• _Exercise brief_: Show each line of the records that contains the string "agent", matching case exactly.

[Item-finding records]

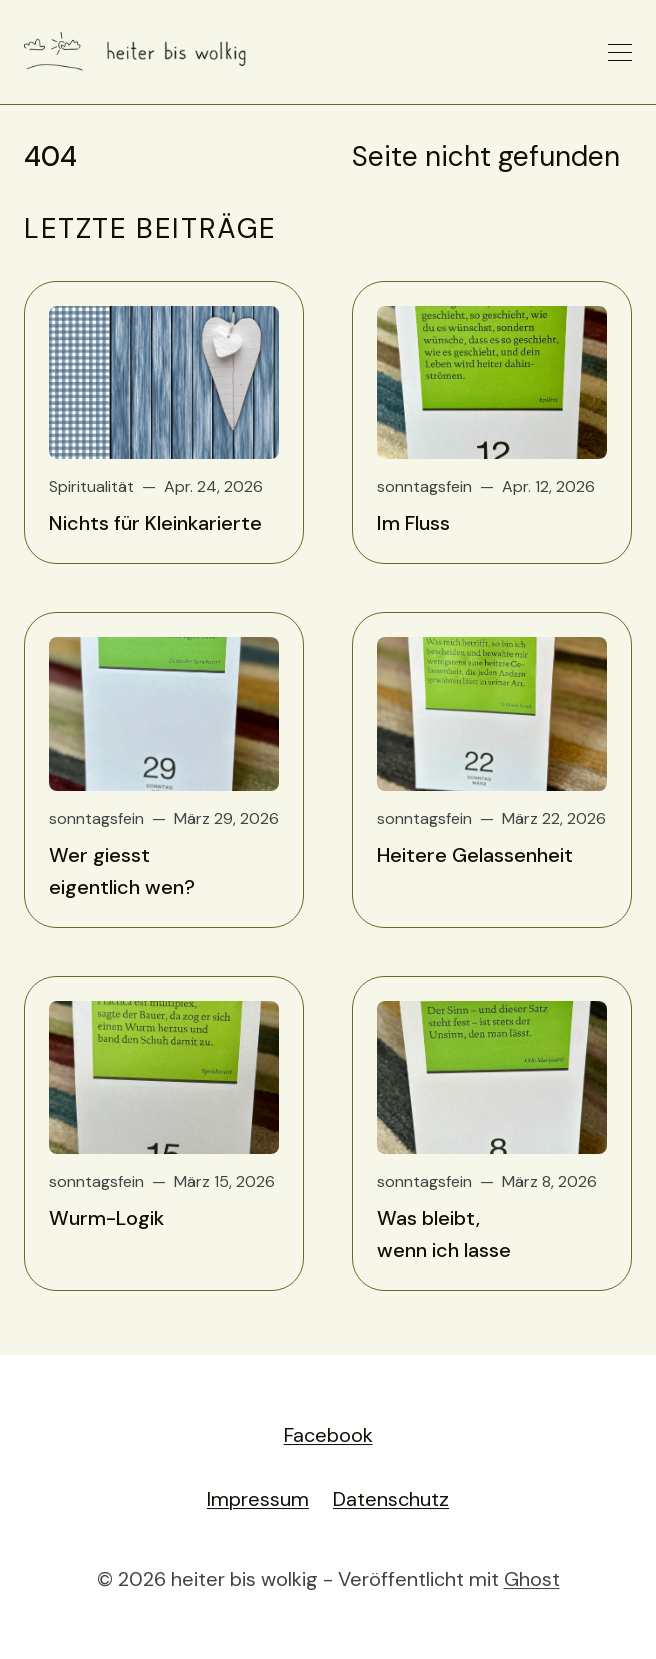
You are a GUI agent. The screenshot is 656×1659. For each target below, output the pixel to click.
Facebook (328, 1435)
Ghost (532, 1579)
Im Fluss (413, 523)
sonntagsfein (424, 486)
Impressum (258, 1499)
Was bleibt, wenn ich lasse (444, 1234)
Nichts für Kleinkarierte (155, 523)
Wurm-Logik (106, 1218)
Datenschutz (391, 1499)
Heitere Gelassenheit (475, 855)
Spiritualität (91, 486)
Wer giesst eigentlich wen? (122, 871)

• _Task result_:
You are a GUI agent. The screenshot is 656×1659. For each target below, output the pixel to click.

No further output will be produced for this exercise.